Defining a model architecture

Author

Marie-Hélène Burle

Defining a model architecture in Flax is currently done with the flax.linen API and is quite straightforward.

The Linen API

Linen is Flax’s current ¹ NN API. Let’s load it, along with JAX and the JAX NumPy API:

¹ Flax had an initial flax.nn API, now retired. Linen made things easier and more PyTorch-like.
A new API called NNX is being developed and may replace Linen in the future.
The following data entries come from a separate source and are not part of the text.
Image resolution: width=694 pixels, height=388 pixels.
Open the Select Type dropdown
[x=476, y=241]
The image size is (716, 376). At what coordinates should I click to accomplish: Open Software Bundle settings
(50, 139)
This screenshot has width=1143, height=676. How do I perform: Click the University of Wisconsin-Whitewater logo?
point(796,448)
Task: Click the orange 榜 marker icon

It makes Flax even more similar to PyTorch by breaking with JAX’s functionally pure functions requirements and bringing the parameters back into the model.

import jax
import jax.numpy as jnp
from flax import linen as nn

To define a model, we create a subclass of the nn.Module which inherits all the characteristics of that module, saving us from defining all the behaviours a neural network should have (exactly as in PyTorch).

What we do need to define of course, is the architecture and the flow of data through it.

Linen contains all the classic elements to define a NN model:

modules to define standard layers (e.g. fully connected layer with Dense
convolution layer with Conv, pooling layers with max_pool or avg_pool)
a set of activation functions (e.g. relu, softmax, sigmoid)
JAX transformations (e.g. jit, vmap, jvp, vjp)

Linen makes use of JAX’s shape inference so there is no need for “in” features (e.g. nn.Dense only requires one argument: the “out” feature; this is in contrast with PyTorch’s nn.Linear which requires both an “in” and an “out” features).

Example

As we already saw, Linen provides two syntaxes:

a longer syntax using setup: more redundant, more PyTorch-like, allows to define multiple methods,
a compact one with the @nn.compact decorator that can only use a single method and avoids duplication between setup and call.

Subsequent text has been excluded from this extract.